Keeping track of convergence¶

We want to cancel any scheduled computations as soon has we are happy that parareal has converged. This means we need to keep track of the results coming in, and check for convergence. This is done in the History class.

#example-mpi-history

@dataclass
class History:
    archive: Path
    history: list[list[Vector]] = field(default_factory=list)

    def convergence_test(self, y) -> bool:
        logger = logging.getLogger()
        self.history.append(y)
        if len(self.history) < 2:
            return False
        a = np.array([reduce_expr(x) for x in self.history[-2]])
        b = np.array([reduce_expr(x) for x in self.history[-1]])
        maxdif = np.abs(a - b).max()
        converged = maxdif < 1e-4
        logger.info("maxdif of %f", maxdif)
        if converged:
            logger.info("Converged after %u iteration", len(self.history))
        return converged

Dask with MPI¶

There are two modes in which we may run Dask with MPI. One with a dask-mpi running as external scheduler, the other running everything as a single script. For this example we opt for the second, straight from the dask-mpi documentation:

#example-mpi-imports

import dask
# from dask_mpi import initialize  # type: ignore
from dask.distributed import Client  # type: ignore

#example-mpi-main

# initialize()
client = Client(n_workers=4, threads_per_worker=1)

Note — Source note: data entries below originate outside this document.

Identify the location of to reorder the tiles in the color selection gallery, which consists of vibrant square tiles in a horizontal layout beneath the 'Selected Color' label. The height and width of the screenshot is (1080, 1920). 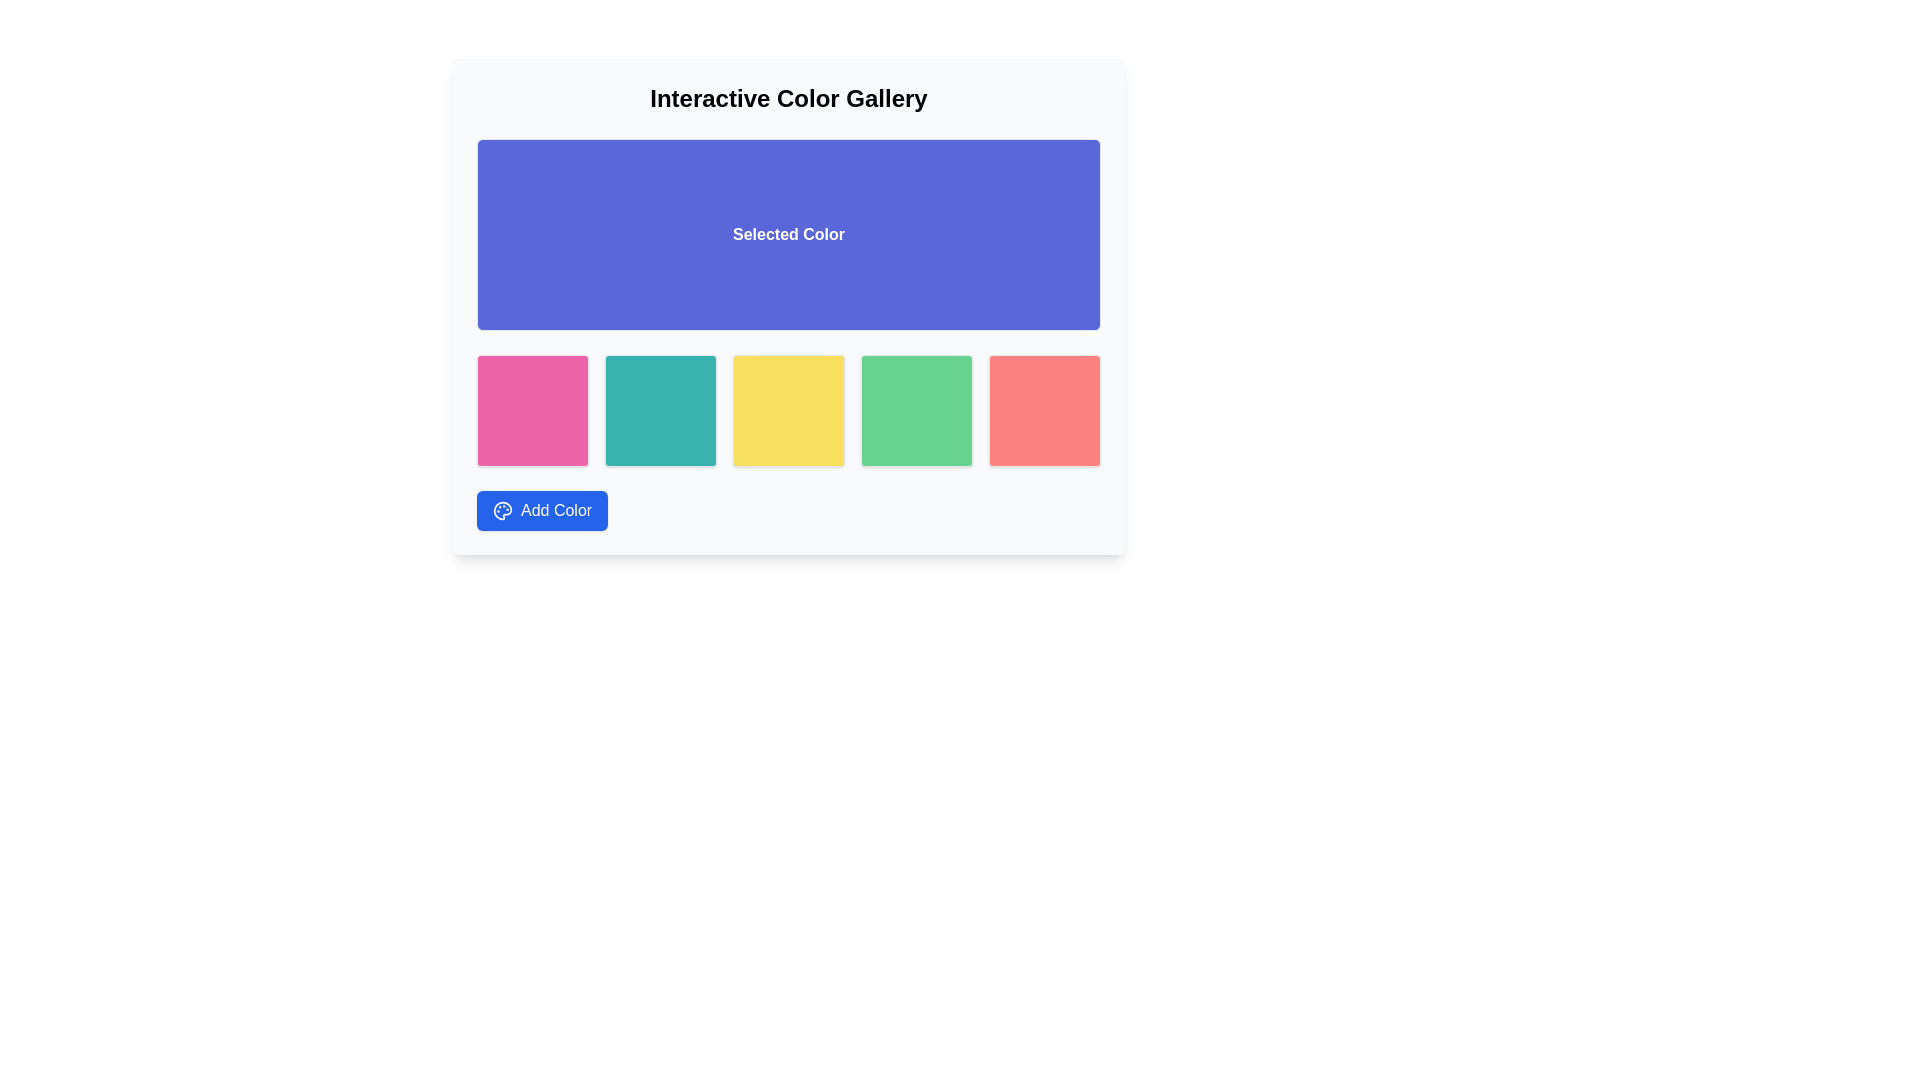
(787, 410). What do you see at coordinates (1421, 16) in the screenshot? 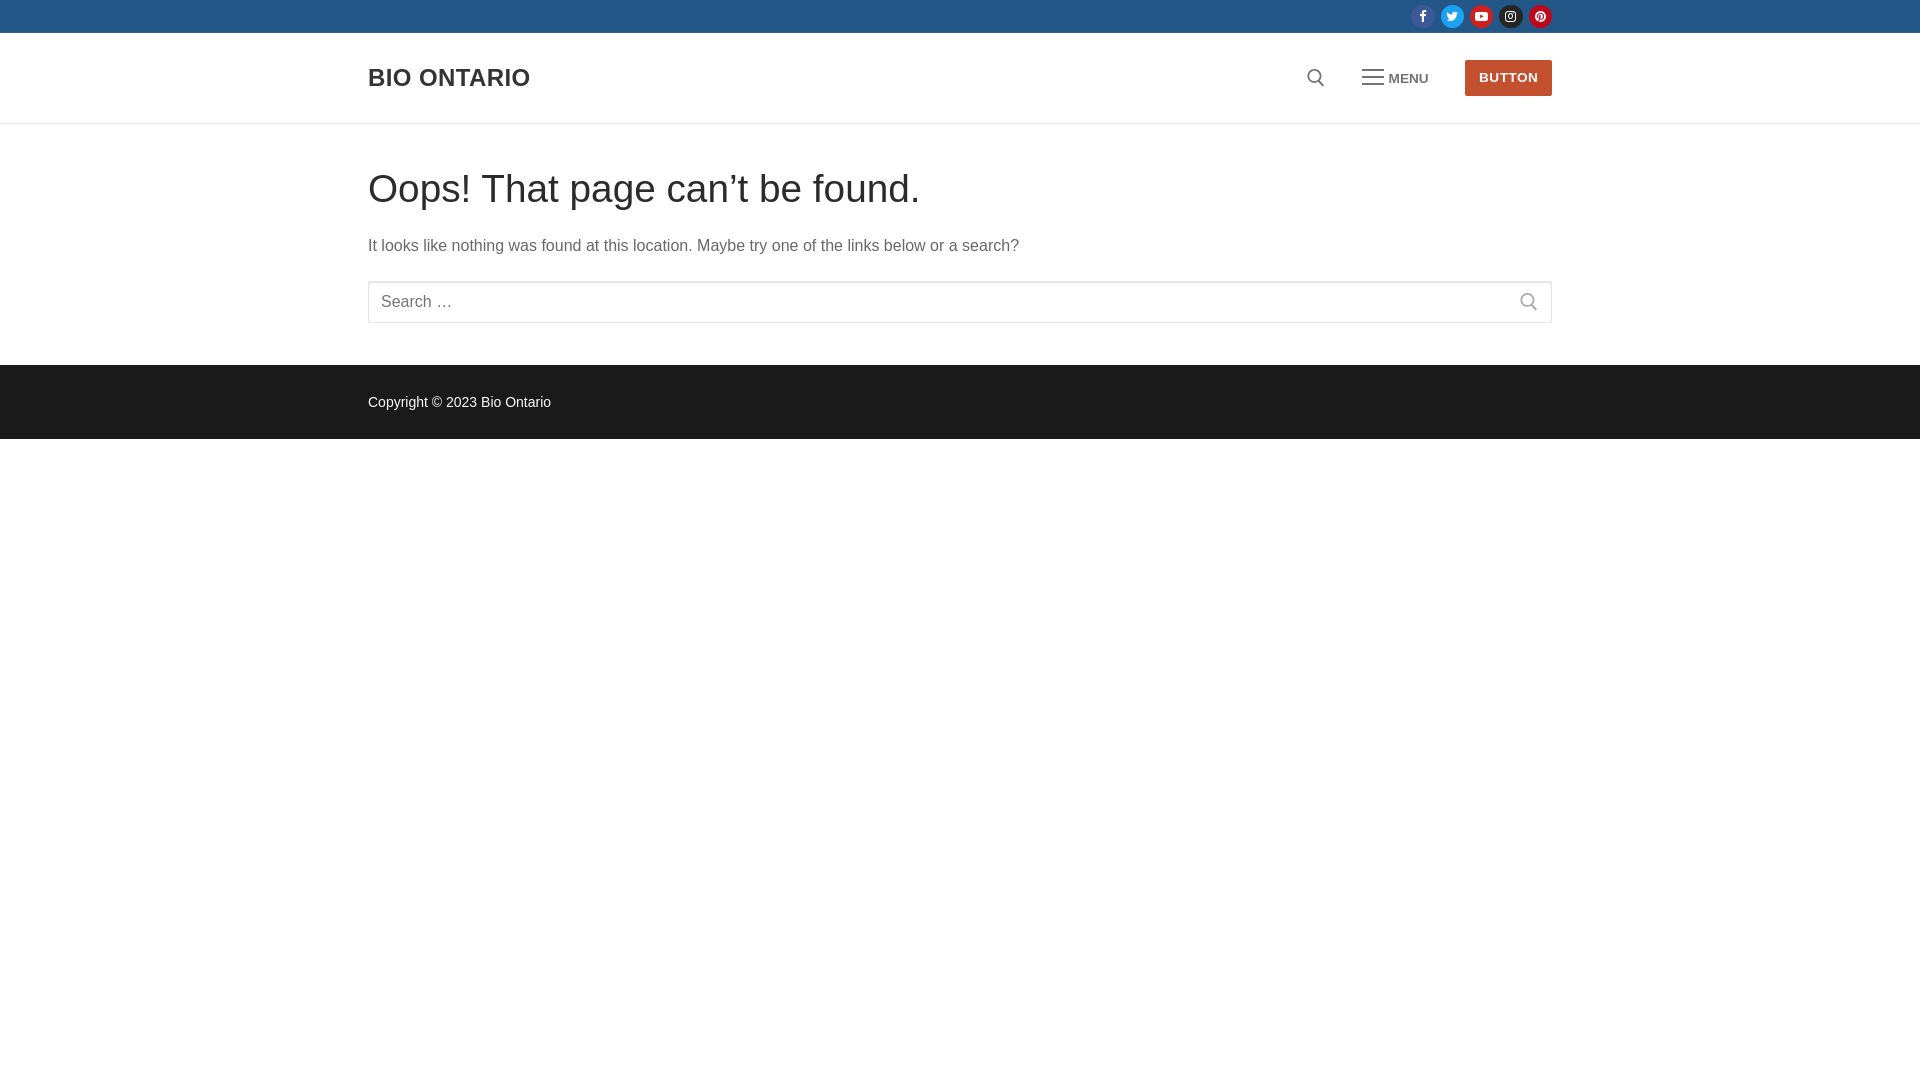
I see `'Facebook'` at bounding box center [1421, 16].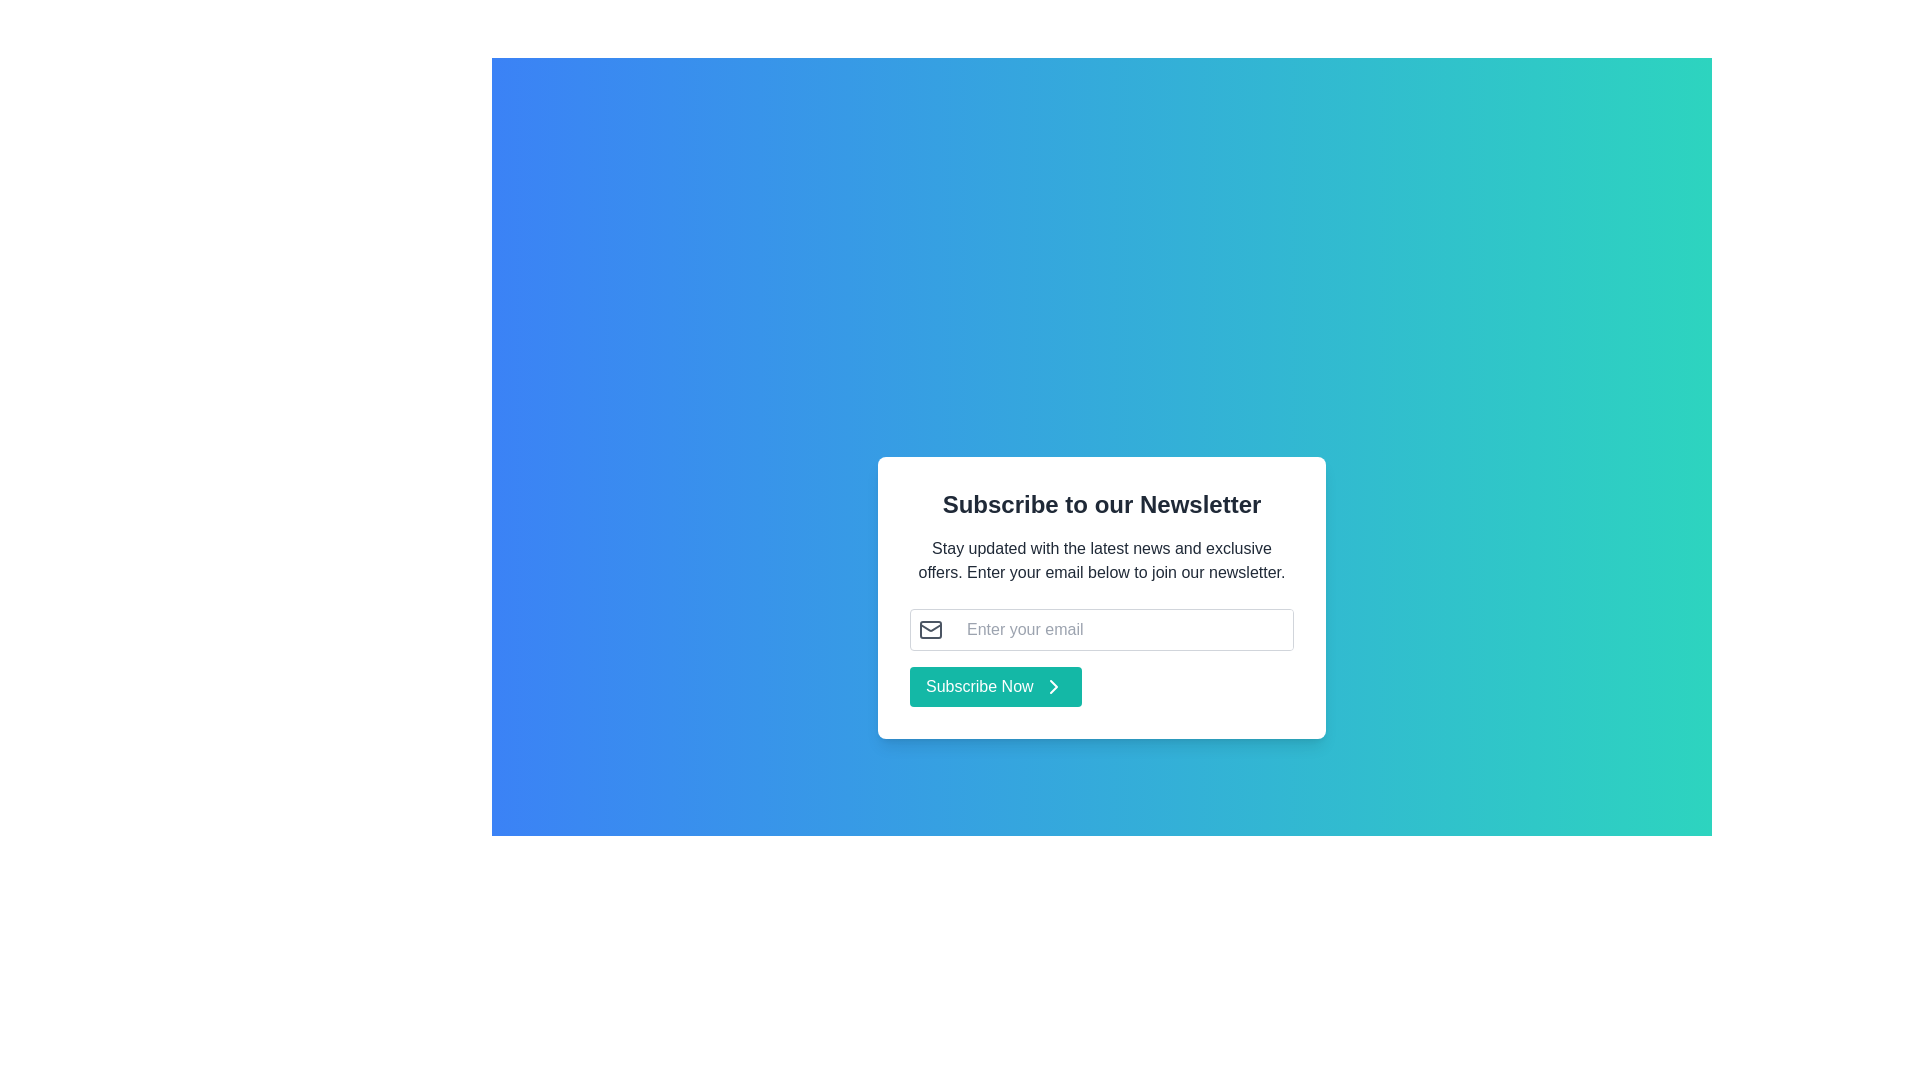 This screenshot has height=1080, width=1920. Describe the element at coordinates (1101, 504) in the screenshot. I see `the bold header text reading 'Subscribe to our Newsletter' located at the top center of the card component` at that location. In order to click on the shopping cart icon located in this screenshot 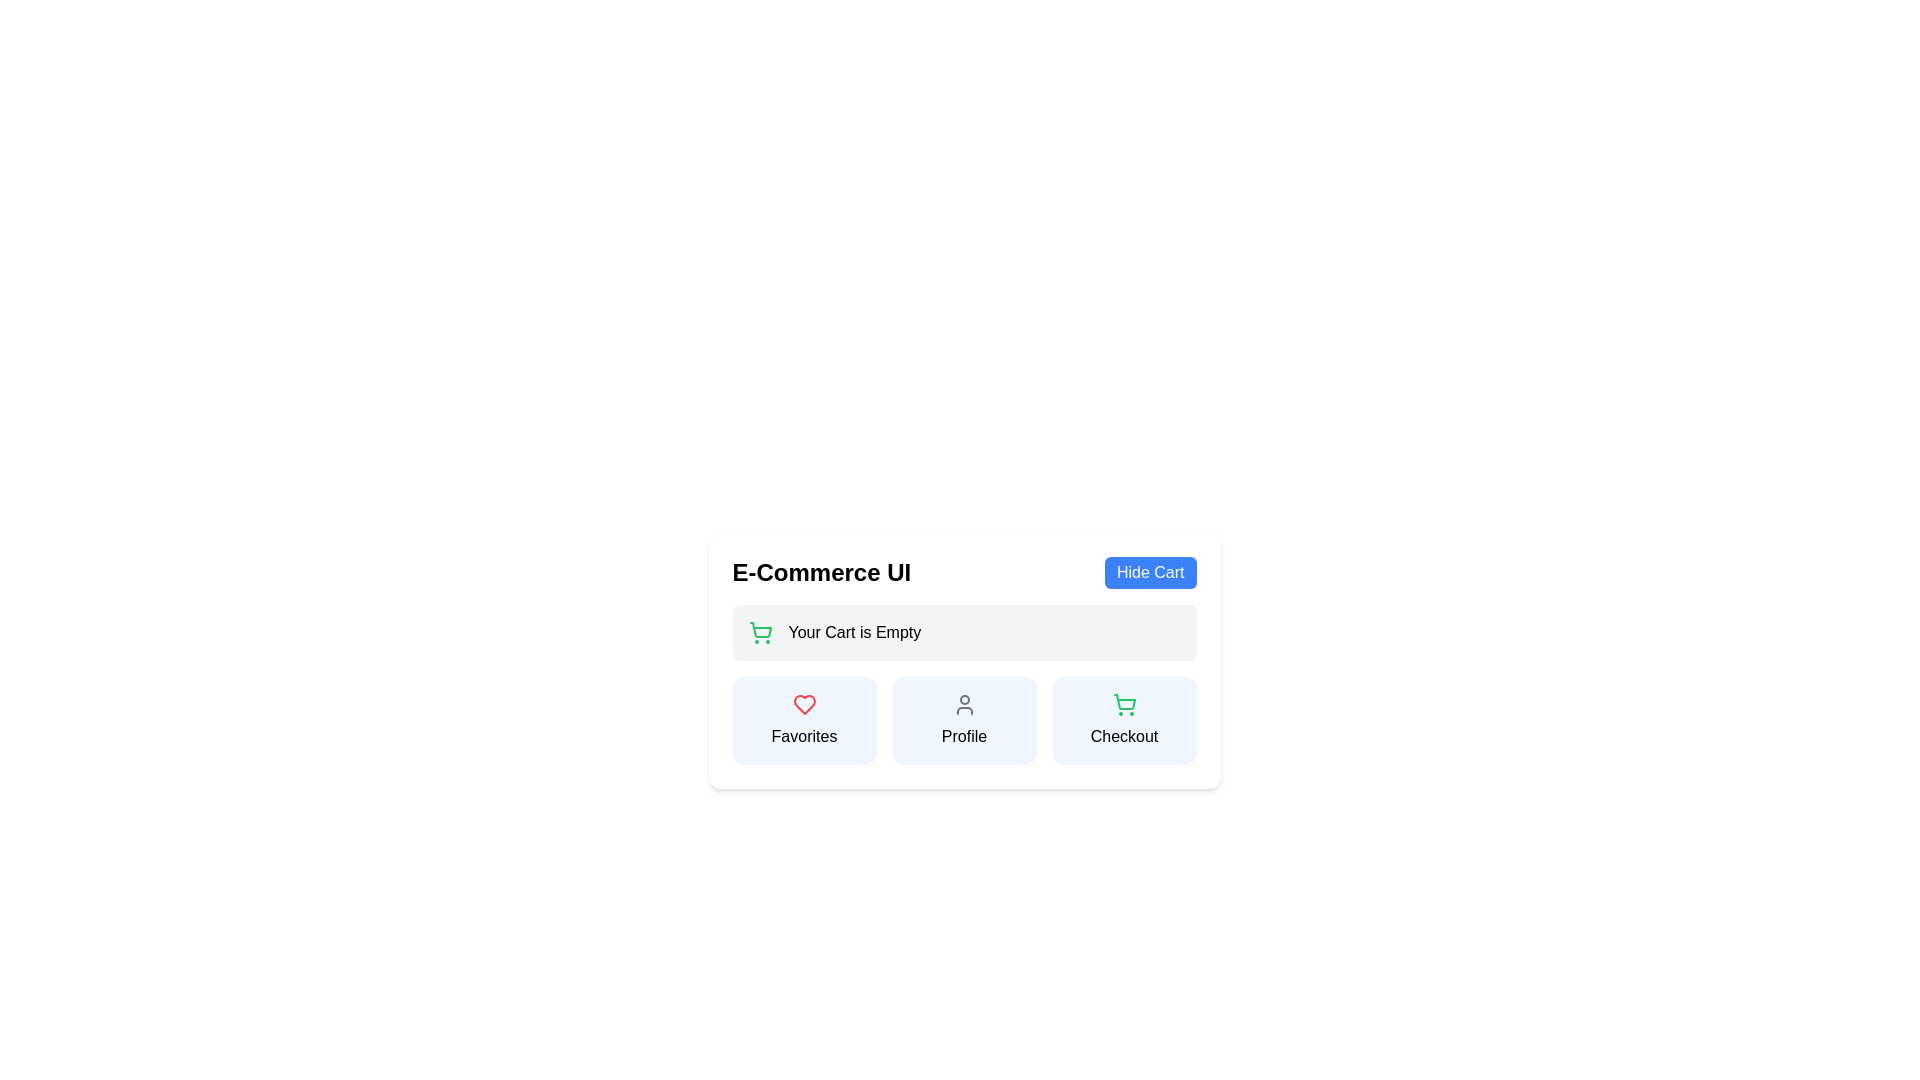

Running the harmonic oscillator¶

#example-mpi-imports

from parareal.futures import (Parareal)

from parareal.forward_euler import forward_euler
from parareal.tabulate_solution import tabulate
from parareal.harmonic_oscillator import (underdamped_solution, harmonic_oscillator)

import math

For reference, we also run the full integrator using just the Fine solution.

#example-mpi-main

system = harmonic_oscillator(OMEGA0, ZETA)
y0 = np.array([1.0, 0.0])
t = np.linspace(0.0, 15.0, 20)
archive = Path("./output/euler")
tabulate(Fine(archive, "fine", 0, system, H).solution, LiteralExpr(y0), t)

Running parareal¶

#example-mpi-main

archive = Path("./output/parareal")
p = Parareal(
    client,
    lambda n: Coarse(n, system).solution,
    lambda n: Fine(archive, "fine", n, system, H).solution)
jobs = p.schedule(LiteralExpr(y0), t)
history = History(archive)
p.wait(jobs, history.convergence_test)

client.close()

Convergence¶

The nice thing about the example with a dampened oscillator, is that we have a parameter by which we can tweak the amount of oscillations. Parareal is notoriously bad at oscillating behaviour, so we should see that reflected in the amount of iterations needed to converge.